> _Your objective_:
Using the data below, report how many lines hold the word "Open". Include nothing else in the reply.

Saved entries
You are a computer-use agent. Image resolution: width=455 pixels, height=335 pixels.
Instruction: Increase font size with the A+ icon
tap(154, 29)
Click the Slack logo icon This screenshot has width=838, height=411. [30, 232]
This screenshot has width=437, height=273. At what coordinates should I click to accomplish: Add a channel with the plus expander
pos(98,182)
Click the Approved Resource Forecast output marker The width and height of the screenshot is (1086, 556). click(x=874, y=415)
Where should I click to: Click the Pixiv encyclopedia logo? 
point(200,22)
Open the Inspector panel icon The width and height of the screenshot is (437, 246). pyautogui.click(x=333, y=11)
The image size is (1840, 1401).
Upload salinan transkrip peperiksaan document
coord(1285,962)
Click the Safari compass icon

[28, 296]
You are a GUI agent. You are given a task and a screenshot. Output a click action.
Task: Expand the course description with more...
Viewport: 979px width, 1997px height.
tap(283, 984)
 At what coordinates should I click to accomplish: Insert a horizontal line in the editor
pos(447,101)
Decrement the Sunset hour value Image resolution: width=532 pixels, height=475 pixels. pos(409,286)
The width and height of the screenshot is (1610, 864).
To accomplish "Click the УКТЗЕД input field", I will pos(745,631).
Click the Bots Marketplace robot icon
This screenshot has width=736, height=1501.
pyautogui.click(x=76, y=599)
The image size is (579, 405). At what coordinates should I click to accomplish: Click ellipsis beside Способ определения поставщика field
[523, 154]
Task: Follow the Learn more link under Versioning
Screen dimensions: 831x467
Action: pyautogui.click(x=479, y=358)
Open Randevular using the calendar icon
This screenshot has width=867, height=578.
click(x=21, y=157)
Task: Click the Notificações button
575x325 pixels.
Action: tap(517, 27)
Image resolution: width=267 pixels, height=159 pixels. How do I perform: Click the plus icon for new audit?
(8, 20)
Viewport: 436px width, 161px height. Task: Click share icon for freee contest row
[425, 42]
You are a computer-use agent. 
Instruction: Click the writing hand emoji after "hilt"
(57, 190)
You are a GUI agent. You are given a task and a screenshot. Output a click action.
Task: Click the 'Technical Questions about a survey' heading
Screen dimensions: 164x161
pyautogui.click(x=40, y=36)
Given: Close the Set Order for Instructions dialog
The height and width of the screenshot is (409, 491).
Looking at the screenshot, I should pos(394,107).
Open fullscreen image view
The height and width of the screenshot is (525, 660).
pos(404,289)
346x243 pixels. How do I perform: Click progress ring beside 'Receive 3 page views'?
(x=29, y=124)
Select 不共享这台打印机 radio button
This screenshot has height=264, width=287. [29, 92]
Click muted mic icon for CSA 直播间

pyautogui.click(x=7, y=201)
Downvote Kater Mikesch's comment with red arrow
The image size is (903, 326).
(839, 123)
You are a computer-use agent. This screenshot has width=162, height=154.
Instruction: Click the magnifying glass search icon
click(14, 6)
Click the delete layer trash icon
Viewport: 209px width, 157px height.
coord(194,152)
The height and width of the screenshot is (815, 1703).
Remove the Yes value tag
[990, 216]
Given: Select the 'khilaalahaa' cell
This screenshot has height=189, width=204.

> _Result of this exercise_:
3